# Wie tragt Frau einen GoPro Chesty?



## Waldkatze (6. Februar 2015)

Hallo zusammen,

ich brauche Rat. Schon seit längerem überlege ich mir eine GoPro anzuschaffen. Für den anstehenden Urlaub auf La Palma, haben sich gute Geister gefunden, die mir die Sachen leihen. Juchuu, die Freude war groß. Doch nach der 1. Ernüchterung - stimmt, die hat ja gar kein Display. (Nein, ich besitze kein Smartphone oder die App zur Übertragung) folgte die 2. Ernüchterung: Mittig auf dem Sternum plaziert, quetscht es die Brust ab. Definitiv nicht bequem. Bislang hat mich aber weder die Alternative oberhalb noch unterhalb, wirklich überzeugt. Wie macht ihr das denn so?
Für hilfreiche Tips und Erfahrungen wäre ich sehr dankbar.

Groetjes, Verena


----------



## Frau Rauscher (6. Februar 2015)

Haber selbst keine GoPro, aber schon öfters mal die von Kumpels "getragen"... entweder auf dem Helm oder am Lenker... Interessant fand ich auch unter dem Sattel, mit Blick nach hinten


----------



## MTB-News.de




----------



## Waldkatze (6. Februar 2015)

Da zu den Leihgaben nur 1 Chesty gehört und ein vorhandenes Klebe-Halter für den Helm, sind meine Möglichkeiten begrenzt. Leider ist mein 661 Helm nicht Halter-tauglich. Und am Lenker haut das Garmin immer schon ab, da der Lenker konisch ist. Am Vorbau geht leider auch nicht, da meine neue Gabel noch nicht gekürzt, sondern nur gespacert ist. 

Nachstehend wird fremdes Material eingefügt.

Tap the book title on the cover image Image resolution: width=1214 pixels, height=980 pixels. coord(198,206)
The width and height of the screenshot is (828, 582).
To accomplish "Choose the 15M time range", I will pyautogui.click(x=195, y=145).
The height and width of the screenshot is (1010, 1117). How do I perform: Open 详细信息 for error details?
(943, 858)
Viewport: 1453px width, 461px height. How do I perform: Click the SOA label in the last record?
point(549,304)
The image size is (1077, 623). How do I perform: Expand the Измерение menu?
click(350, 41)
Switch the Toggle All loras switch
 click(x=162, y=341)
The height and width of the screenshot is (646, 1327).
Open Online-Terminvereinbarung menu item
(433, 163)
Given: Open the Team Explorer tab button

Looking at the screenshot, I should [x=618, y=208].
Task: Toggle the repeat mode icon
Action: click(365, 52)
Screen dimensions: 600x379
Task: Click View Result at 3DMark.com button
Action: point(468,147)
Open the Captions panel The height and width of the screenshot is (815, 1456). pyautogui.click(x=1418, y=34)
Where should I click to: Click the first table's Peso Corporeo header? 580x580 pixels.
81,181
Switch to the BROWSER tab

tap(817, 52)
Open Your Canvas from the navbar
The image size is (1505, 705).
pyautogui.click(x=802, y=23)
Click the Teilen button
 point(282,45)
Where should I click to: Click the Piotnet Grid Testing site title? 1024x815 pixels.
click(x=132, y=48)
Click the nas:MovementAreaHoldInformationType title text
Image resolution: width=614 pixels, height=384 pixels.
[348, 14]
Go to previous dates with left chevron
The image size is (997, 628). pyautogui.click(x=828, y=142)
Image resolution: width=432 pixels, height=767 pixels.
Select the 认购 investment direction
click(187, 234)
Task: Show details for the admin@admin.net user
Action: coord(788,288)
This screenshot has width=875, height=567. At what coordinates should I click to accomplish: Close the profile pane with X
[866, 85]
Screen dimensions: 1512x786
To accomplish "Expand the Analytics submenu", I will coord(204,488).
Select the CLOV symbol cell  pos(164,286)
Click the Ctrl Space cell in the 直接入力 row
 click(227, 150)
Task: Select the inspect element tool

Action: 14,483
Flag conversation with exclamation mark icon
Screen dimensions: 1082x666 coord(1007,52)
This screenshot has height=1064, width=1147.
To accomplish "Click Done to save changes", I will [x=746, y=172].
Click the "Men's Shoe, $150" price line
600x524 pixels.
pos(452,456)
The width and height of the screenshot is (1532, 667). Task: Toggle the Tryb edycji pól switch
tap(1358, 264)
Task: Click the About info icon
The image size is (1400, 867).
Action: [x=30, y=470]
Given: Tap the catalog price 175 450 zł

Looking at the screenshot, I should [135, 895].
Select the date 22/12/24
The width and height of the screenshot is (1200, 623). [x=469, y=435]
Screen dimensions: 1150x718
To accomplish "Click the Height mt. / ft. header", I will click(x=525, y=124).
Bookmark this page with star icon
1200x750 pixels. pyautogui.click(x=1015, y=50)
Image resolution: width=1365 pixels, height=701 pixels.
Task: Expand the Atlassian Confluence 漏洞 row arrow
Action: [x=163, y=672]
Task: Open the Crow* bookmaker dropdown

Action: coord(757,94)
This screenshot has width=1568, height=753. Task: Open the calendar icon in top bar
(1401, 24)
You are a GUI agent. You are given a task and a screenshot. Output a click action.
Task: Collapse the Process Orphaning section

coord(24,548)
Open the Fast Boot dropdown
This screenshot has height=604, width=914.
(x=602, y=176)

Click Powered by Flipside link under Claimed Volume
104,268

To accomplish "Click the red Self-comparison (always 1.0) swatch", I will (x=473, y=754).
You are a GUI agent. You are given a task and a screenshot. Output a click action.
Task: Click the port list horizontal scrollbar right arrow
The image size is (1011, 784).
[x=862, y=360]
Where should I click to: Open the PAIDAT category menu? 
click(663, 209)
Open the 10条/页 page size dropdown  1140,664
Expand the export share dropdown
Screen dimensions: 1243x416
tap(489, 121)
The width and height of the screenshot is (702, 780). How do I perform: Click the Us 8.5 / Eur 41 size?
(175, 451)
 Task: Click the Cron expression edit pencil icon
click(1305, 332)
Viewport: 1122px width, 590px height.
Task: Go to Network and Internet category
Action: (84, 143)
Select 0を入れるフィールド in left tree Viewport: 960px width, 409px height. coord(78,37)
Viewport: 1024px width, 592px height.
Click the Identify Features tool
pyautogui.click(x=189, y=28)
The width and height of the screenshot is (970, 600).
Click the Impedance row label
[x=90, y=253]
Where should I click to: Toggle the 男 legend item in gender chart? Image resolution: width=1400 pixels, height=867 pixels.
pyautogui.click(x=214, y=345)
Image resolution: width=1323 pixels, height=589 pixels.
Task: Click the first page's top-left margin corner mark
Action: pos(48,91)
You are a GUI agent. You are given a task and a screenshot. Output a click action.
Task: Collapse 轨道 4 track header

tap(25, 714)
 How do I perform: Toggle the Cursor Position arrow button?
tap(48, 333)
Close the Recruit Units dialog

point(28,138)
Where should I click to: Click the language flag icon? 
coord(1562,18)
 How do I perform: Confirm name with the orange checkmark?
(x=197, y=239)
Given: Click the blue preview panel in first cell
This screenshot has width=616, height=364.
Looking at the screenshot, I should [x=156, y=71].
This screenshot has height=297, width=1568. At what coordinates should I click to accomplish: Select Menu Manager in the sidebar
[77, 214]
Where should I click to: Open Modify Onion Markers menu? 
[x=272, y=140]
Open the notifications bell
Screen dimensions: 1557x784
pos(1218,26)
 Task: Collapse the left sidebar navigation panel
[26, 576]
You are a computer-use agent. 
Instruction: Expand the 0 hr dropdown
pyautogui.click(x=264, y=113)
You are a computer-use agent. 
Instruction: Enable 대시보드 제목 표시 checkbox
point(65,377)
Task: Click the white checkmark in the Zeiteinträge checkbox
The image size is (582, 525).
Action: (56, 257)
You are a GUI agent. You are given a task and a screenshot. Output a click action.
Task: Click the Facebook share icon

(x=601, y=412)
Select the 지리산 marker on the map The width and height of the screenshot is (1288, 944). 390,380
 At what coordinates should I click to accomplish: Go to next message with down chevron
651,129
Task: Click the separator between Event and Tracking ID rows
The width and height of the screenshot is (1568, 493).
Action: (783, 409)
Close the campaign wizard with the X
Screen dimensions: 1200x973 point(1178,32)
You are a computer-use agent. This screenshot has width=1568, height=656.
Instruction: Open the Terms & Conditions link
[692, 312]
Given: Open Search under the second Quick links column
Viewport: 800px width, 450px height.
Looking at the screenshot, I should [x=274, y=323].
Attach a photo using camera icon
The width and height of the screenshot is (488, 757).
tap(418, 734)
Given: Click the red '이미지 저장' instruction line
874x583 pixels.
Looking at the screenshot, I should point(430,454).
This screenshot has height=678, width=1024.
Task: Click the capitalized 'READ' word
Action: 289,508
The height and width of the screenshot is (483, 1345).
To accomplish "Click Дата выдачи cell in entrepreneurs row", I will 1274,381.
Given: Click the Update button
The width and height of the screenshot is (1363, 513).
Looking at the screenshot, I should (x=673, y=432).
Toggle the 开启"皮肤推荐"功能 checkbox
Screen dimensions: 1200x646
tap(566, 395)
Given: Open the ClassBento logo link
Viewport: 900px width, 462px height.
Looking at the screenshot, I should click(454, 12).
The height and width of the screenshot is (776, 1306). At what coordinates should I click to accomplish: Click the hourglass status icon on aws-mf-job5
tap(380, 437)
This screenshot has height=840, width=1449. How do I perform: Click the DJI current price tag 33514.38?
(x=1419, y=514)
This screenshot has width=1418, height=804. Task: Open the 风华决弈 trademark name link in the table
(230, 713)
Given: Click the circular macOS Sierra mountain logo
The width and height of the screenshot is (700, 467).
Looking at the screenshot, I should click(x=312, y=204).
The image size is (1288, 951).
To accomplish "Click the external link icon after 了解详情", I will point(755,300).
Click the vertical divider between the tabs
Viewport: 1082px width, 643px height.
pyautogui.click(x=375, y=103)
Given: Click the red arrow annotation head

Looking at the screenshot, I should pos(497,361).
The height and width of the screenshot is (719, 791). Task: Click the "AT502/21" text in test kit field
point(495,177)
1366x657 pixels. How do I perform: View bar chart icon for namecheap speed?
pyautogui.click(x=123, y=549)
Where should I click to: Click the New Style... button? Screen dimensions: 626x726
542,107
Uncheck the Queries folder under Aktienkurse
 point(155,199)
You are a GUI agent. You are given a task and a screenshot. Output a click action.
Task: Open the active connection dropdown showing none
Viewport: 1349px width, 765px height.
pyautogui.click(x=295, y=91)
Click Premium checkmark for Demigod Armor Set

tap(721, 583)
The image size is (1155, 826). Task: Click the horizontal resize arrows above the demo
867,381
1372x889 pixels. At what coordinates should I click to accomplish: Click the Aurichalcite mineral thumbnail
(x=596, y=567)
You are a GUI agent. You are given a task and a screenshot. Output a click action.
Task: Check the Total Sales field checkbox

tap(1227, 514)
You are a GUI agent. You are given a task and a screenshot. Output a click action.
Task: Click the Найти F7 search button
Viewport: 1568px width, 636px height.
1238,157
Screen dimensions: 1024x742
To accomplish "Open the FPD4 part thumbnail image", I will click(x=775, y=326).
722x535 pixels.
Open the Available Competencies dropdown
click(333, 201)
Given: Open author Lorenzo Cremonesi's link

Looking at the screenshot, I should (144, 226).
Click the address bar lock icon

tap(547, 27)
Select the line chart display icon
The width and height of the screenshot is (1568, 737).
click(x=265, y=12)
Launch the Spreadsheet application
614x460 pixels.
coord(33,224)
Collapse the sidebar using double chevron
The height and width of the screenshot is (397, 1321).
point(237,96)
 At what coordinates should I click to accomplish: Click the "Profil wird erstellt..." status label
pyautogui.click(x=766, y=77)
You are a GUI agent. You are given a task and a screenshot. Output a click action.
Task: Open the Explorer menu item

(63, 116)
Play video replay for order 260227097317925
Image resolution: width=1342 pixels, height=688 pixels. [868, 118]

Trotzdem vielen Dank für deine Nachricht.


----------



## Warnschild (7. Februar 2015)

Wenn's nur kurzfristig ist, würde ich versuchen, die oberen beiden Gurte zusammen zu binden, bspw. mit einem Klettband oder so, damit sie mittig nur einen ergeben. Das dürfte dann weniger unbequem sein. Oder falls möglich, sie mehrfach verdrehen.


----------



## Waldkatze (18. Februar 2015)

Die Variante sie oberhalb des Sternum zu tragen, erscheint mir mittlerweile auch am sinnvollsten. Die Riemen am originalen GoPro Chesty lassen sich ausreichend kurz einstellen. Mittlerweile bin ich von La Palma wieder zurück (daher hat es auch mit der Antwort länger gedauert), aber wäre soooo gern noch dort geblieben. Letztendlich habe ich die GoPro dort gar nicht benutzt, da es in Ermangelung eines Smartphones zu ungewiß war, ob der Winkel stimmt, etc. und alles irgendwie zu viel Aufwand war.
Außerdem hat mich das Lavafeld von 1949 magisch über den Lenker hin, angezogen und ich war froh, daß nur die Hände den Kontaktpunkt zum Boden herstellten. Ich bin schon oft auf die Hände gefallen, aber im Gegensatz zu weichem Waldboden, waren Lavabrocken noch mal ne ganz eigene Erfahrung. Wäre die GoPro am Start gewesen, hätte das im besten Fall zu einer fetten Sternumprellung geführt und ein neues Gehäuse bedeutet. 
Doch hier in AC ist ja wieder weicher Waldboden und viel Modder, da wird demnächst mal in Ruhe mit der Kamera experimentiert.


----------